Compare the View from NZ to UK

Could the Australians in Britain please stay where they are? in The Times UK
25 November 2008
It is no longer true, if it ever were, that the Australian migrant to Britain is a West London barworker whose only cultural contribution is a strange habit of posing statements as questions. In fact, in recent years, thousands of educated Australians have come to the UK. Migration has been the start of a career, not a gap year. And the cultural contribution of the expatriates - Clive James, Germaine Greer, Barry Humphries, Nick Cave, Peter Porter - means that it is silly and patronising to say the Australians had to come here to sample the culture they lacked at home. .

So it is with some alarm that we should greet the news that the Australians are heading home: 2,700 a month, up from 1,750 a month in 2005. This is largely a vote of no confidence in the old country. As the recession bites, the lure of home, with unemployment at a 33-year low and the dollar at an 11-year high against sterling, is very tempting. Sitting on the sort of budget surplus that this country can only envy, the Prime Minister Kevin Rudd is even forecasting that he can avoid recession. With the roof fixed in the good times, it is not surprising that many bright young Australians have remembered that, back at home, the sun is always shining.

There was always a case that anyone leaving Circular Quay in Sydney for Southampton dock was going the wrong way. But they came anyway, and 400,000 Australians live in Britain. Would they please not go back where they came from?

Kiwis Fleeing to Australia hit record high
NZHerald Nov 25, 2008 By Eloise Gibson
The number of New Zealanders moving to Australia last month set a record, and the flow of people moving here from other countries continued to slow. Statistics New Zealand figures issued yesterday show 47,800 people left to live in Australia in the year to October. About 13,200 came to New Zealand from Australia - the same number as last month. About two-thirds of them were New Zealanders returning home. That created a net outflow of 34,600 permanent and long-term migrants to Australia for the year, breaking September's record of 33,900.
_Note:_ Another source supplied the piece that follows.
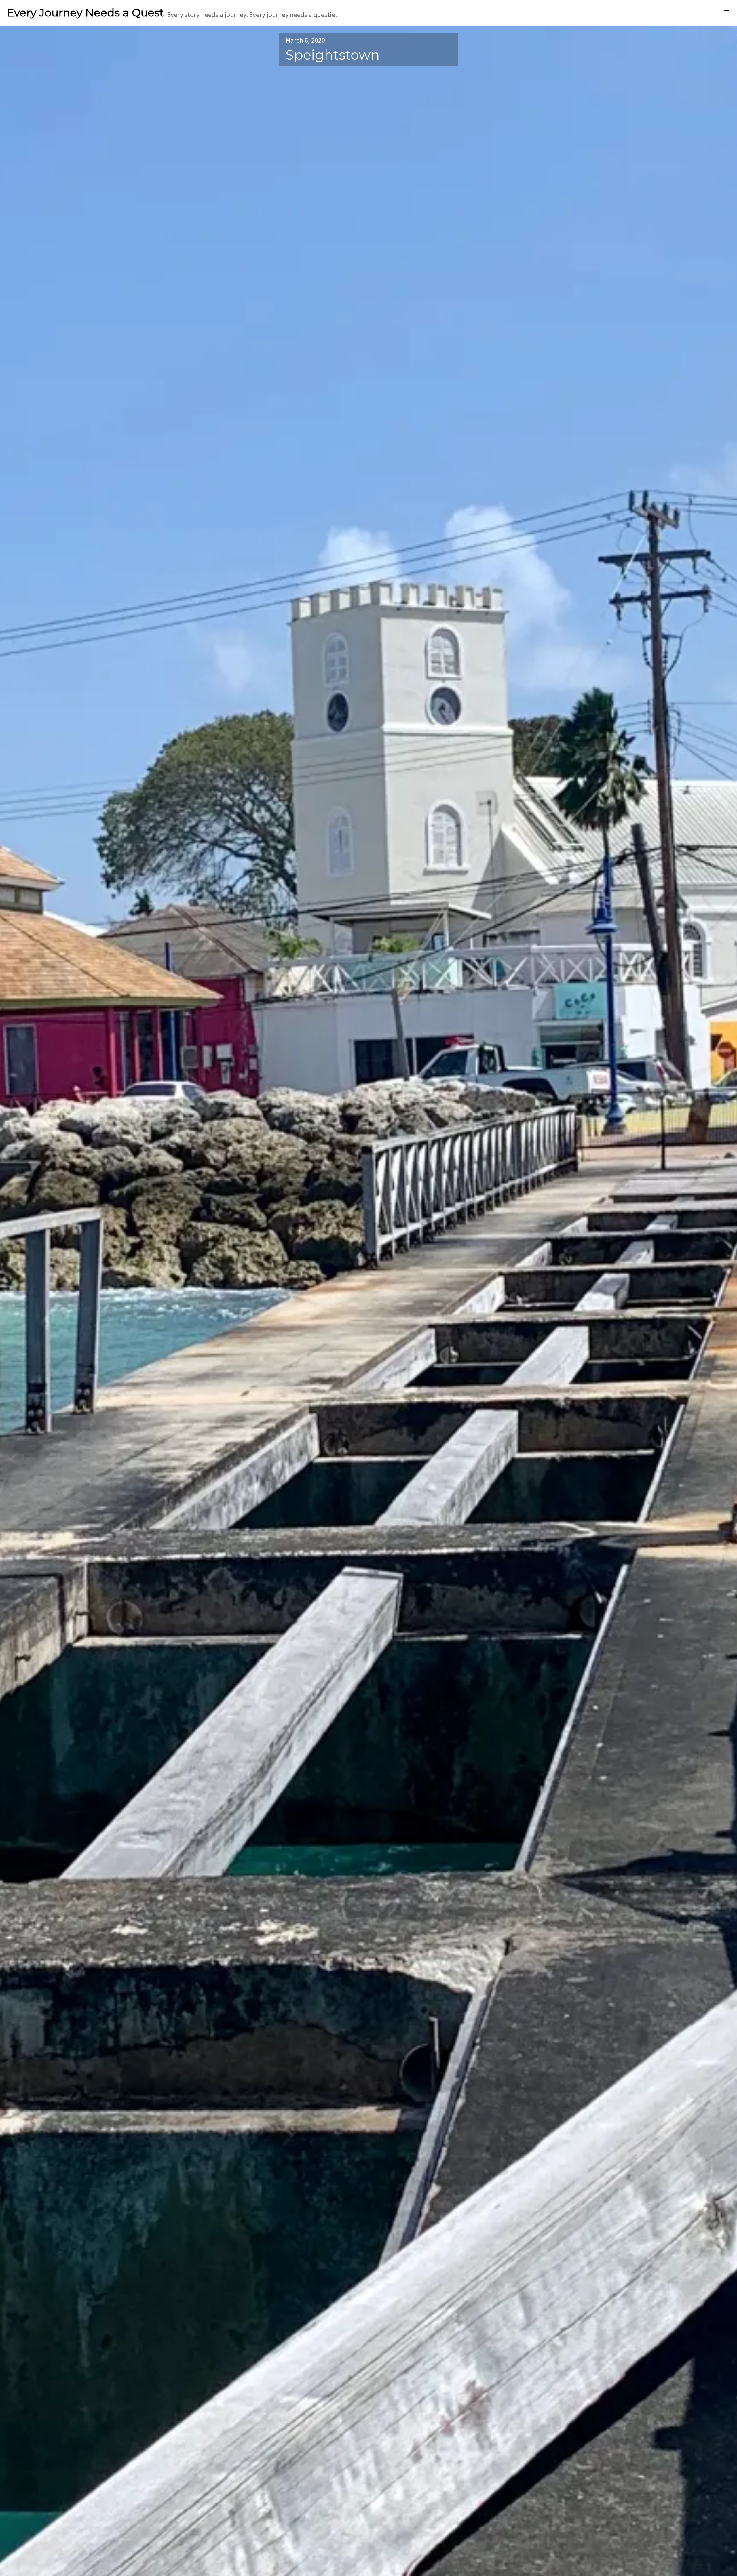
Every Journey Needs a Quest (85, 12)
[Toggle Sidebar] (726, 13)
Immigration from all countries fell last month to its lowest level in seven years. New Zealand gained 4300 migrants net in the year to October, 3200 fewer than in the previous 12 months.

Luring people to stay in New Zealand was a policy promise by the National Party. Before the election, National leader John Key described accelerating losses to Australia as a "vote of no confidence" in the Labour-led Government. . . .

Statistics New Zealand said the population was about a third bigger last year than it was in 1979. But most of the population growth since then had occurred above the age of 40, while most migration occurred below that age.

- Reckon the grass is always greener? What do people gain and give up when they make such drastic moves?